Ce que la course commerciale rend inévitable
Il serait rassurant de croire que la robotique létale évolue dans un couloir séparé. Les salons professionnels montrent le contraire. À l'IFA 2026 de Berlin, plus d'un millier de fabricants chinois ont exposé, et les humanoïdes ont dominé les allées, selon les comptes rendus de 36Kr, de Chosunbiz et de BGR. Une entreprise chinoise vient de lancer un chien-robot guide pour personnes malvoyantes revendiquant un taux d'évitement d'obstacles de 99 %, rapporte VnExpress. LG Electronics vend désormais des actionneurs articulaires à des géants technologiques; EcoPro développe des batteries tout solide spécifiquement pour humanoïdes.
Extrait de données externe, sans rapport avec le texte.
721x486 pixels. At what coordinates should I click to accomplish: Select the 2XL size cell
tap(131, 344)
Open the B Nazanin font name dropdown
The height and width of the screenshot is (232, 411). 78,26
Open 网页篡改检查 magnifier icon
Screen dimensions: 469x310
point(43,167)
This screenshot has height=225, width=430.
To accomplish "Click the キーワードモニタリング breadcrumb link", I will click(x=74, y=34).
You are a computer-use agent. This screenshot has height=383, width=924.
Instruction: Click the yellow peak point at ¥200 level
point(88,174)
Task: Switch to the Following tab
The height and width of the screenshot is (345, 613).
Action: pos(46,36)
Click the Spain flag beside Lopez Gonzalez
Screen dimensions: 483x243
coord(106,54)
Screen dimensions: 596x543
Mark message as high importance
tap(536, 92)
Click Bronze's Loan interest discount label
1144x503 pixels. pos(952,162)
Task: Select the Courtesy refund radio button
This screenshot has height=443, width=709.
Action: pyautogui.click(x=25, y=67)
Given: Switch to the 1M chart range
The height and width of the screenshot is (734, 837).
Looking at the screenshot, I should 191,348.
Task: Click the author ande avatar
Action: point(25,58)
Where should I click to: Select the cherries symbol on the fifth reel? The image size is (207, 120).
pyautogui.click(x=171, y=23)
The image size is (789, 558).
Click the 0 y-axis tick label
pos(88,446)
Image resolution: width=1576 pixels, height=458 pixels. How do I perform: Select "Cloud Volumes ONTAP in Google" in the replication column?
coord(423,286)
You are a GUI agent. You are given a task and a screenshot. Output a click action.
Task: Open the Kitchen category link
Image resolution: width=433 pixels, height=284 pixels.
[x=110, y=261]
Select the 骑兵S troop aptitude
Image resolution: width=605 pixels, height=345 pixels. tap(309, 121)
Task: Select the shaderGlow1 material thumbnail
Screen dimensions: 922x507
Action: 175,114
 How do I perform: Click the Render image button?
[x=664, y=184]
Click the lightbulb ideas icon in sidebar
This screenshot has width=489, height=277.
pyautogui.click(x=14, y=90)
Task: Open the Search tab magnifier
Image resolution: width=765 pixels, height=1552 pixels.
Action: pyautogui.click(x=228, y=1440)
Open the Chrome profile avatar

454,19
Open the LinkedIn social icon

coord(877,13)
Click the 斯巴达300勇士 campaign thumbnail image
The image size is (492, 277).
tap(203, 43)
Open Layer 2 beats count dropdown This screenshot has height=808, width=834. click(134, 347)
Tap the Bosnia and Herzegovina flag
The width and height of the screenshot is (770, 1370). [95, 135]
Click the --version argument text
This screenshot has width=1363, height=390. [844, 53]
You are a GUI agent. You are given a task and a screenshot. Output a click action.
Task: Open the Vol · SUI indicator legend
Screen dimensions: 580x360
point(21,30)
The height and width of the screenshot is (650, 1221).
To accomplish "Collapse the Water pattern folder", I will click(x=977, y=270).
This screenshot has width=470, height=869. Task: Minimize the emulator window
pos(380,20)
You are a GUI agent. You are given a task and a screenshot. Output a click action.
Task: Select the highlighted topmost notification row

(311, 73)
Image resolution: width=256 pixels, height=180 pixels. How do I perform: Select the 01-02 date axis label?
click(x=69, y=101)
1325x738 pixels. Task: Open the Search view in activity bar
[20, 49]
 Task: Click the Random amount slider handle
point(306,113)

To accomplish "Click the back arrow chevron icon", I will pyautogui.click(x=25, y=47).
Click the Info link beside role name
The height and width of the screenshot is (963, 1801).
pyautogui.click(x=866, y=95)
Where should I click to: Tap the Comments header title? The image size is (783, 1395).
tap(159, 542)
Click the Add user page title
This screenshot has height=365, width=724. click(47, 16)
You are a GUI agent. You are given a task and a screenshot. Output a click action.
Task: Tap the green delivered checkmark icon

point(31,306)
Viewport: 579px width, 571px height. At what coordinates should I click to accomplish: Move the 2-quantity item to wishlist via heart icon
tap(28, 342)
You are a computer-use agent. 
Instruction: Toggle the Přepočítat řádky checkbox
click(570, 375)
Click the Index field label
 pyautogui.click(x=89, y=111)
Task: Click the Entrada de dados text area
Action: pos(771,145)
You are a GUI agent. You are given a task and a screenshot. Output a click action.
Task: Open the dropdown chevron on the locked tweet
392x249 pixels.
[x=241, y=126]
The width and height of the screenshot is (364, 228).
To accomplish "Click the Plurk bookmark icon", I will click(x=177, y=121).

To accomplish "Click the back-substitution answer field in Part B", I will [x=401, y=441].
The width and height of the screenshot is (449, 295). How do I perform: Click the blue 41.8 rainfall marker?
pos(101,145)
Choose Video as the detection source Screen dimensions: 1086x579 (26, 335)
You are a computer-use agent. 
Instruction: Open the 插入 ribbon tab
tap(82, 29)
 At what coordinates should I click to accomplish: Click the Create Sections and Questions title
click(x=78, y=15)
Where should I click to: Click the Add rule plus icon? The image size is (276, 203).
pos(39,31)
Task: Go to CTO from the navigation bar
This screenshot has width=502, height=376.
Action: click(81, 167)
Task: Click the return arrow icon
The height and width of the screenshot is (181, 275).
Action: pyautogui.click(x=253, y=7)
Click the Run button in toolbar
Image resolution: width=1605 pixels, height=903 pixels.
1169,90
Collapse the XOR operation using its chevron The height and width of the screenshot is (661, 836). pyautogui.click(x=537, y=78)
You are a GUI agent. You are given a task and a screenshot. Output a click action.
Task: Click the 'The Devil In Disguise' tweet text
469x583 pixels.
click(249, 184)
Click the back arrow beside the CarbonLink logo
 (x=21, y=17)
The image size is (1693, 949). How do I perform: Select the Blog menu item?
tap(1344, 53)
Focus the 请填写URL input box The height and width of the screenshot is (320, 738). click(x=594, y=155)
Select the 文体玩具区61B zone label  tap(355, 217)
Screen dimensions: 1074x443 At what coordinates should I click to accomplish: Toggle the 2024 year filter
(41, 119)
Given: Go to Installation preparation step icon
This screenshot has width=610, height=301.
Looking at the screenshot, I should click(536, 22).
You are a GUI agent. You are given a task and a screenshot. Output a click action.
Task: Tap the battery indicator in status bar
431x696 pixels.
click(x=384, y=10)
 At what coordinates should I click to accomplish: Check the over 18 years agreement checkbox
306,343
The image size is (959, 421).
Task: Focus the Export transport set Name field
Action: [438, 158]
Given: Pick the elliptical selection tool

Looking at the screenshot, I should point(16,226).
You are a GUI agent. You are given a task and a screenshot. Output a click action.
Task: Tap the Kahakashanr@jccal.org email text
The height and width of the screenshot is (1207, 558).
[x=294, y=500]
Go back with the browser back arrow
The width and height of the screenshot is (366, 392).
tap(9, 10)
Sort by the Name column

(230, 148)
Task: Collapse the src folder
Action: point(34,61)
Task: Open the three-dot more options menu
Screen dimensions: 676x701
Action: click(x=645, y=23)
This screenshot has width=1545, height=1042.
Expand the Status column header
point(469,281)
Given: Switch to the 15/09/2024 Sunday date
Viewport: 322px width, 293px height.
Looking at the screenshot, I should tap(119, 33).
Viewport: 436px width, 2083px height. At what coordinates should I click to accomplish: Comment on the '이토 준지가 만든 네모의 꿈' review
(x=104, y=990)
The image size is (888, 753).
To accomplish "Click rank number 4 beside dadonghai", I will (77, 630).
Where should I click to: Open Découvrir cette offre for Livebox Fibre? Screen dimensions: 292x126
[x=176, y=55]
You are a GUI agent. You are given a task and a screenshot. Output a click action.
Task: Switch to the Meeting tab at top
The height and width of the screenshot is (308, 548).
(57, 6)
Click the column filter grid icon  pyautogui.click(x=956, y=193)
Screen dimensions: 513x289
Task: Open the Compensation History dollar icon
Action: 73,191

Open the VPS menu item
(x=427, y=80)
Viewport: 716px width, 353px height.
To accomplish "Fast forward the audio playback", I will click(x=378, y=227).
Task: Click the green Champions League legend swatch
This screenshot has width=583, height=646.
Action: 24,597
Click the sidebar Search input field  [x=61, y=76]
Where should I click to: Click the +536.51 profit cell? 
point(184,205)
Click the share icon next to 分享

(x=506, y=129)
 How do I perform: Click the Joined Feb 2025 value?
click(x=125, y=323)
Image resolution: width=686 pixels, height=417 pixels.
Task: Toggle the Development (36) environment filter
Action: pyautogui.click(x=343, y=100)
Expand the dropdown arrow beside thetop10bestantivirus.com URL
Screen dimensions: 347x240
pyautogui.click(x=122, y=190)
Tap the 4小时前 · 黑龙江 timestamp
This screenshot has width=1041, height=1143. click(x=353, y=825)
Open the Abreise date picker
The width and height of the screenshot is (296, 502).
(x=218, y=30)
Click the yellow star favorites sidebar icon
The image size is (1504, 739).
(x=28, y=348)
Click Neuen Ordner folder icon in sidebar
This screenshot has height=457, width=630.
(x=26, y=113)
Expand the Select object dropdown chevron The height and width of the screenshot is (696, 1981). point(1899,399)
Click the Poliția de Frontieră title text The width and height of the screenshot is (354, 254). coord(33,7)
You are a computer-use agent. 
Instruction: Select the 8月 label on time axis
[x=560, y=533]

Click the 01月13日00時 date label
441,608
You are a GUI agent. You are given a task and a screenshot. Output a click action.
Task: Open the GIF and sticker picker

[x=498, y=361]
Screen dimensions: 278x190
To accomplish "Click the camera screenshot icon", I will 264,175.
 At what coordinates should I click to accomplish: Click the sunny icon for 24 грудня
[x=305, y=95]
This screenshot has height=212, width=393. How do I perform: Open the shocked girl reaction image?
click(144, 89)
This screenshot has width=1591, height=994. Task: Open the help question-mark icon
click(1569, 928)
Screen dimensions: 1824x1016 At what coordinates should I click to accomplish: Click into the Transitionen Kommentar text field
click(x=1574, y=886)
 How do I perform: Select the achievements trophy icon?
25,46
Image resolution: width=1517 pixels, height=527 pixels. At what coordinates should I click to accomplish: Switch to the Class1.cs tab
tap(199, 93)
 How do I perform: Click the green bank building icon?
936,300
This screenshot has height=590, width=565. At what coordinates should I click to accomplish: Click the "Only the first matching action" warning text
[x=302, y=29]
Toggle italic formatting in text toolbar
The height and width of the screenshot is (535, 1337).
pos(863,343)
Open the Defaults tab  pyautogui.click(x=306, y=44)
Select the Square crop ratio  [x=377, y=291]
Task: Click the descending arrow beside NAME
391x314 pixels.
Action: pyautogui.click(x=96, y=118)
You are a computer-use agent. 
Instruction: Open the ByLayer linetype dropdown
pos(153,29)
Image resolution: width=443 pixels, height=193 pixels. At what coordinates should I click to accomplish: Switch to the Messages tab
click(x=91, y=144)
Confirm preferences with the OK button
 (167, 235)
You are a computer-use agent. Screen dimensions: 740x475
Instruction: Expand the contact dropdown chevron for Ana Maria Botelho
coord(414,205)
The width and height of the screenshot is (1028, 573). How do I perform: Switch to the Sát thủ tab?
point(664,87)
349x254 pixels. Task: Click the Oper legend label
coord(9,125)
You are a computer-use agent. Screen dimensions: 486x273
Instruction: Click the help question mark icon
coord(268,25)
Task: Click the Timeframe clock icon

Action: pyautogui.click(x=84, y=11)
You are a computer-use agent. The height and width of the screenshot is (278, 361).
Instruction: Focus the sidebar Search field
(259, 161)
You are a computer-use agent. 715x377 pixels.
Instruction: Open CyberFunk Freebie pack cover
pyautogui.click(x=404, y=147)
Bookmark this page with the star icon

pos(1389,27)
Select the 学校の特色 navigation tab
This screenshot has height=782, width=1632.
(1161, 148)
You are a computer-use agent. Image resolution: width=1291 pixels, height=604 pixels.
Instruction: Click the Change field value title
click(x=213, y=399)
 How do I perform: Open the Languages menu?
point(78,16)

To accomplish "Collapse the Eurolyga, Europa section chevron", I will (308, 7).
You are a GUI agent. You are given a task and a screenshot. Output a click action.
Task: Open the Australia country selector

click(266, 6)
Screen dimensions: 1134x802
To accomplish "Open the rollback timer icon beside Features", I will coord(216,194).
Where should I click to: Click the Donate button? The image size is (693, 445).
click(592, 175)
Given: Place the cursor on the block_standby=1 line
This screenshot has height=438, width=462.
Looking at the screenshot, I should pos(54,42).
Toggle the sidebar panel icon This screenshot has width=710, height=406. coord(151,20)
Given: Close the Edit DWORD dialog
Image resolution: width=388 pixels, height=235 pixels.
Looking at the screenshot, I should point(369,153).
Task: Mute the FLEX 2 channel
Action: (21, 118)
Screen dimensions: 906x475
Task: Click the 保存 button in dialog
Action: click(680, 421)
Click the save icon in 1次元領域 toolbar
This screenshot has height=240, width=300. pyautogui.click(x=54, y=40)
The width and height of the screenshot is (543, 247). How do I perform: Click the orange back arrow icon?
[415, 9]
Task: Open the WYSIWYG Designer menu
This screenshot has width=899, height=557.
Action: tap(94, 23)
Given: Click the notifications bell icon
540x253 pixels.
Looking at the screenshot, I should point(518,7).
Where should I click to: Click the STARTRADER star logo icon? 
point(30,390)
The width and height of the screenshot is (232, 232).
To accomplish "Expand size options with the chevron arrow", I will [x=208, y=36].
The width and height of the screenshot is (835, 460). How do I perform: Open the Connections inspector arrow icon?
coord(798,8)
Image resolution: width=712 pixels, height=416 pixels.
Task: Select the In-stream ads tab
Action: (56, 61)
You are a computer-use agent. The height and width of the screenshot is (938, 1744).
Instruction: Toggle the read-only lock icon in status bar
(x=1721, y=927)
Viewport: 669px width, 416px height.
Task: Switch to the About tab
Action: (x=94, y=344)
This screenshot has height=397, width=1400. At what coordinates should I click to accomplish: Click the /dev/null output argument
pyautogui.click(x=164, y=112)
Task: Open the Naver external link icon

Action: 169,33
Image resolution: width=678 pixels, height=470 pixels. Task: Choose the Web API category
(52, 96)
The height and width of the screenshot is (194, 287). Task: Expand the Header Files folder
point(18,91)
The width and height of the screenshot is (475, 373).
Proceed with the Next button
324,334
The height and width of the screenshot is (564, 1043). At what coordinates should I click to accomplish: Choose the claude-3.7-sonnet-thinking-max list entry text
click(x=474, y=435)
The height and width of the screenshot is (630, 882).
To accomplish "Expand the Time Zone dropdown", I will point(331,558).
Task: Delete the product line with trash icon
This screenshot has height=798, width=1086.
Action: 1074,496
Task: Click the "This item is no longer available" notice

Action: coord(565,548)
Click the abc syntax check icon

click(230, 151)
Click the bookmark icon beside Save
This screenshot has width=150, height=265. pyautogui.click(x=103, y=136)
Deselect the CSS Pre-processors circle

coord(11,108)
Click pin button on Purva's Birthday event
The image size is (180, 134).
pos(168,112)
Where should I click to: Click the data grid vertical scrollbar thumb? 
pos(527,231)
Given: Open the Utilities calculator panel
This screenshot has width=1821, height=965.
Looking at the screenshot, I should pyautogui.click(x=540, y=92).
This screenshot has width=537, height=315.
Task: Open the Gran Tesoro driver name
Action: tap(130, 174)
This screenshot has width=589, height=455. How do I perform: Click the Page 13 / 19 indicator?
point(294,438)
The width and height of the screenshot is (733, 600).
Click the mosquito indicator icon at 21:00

Aucun de ces produits n'est une arme. Mais les briques sont les mêmes : actionneurs, batteries à haute densité, navigation autonome, perception embarquée, planification de trajectoire. Le MIT vient d'envoyer un robot sous 1,1 mètre de glace arctique en transmettant des données à travers la banquise — recherche civile, technologie directement transposable à la guerre sous-marine. C'est le problème classique du double usage, et il est aujourd'hui plus aigu qu'il ne l'a jamais été, parce que la couche la plus critique — l'intelligence — est du logiciel, copiable, exportable par téléversement.
Ce qu'il faut surveiller maintenant
Trois choses. D'abord, la publication du texte de Genève : sa formulation exacte déterminera si la définition est suffisamment large pour couvrir les systèmes réels ou suffisamment étroite pour permettre à chacun de dire que ses propres programmes n'entrent pas dedans. Ensuite, le passage — ou non — de la CCAC vers un forum alternatif. Le précédent des mines antipersonnel est instructif : bloqué à Genève, le dossier a abouti hors CCAC, par le processus d'Ottawa, piloté par le Canada, qui a donné la Convention d'Ottawa de 1997. Le Canada a déjà démontré qu'il pouvait contourner un consensus paralysant. Le fera-t-il de nouveau?
Enfin, la question proprement canadienne : Ottawa se dotera-t-il de critères explicites sur l'exportation de composants d'autonomie, et Québec assortira-t-il ses programmes de financement en IA de conditions d'usage? Pour l'instant, la réponse aux deux est non. La définition adoptée à Genève est un outil. Reste à savoir qui, ici, décidera de s'en servir.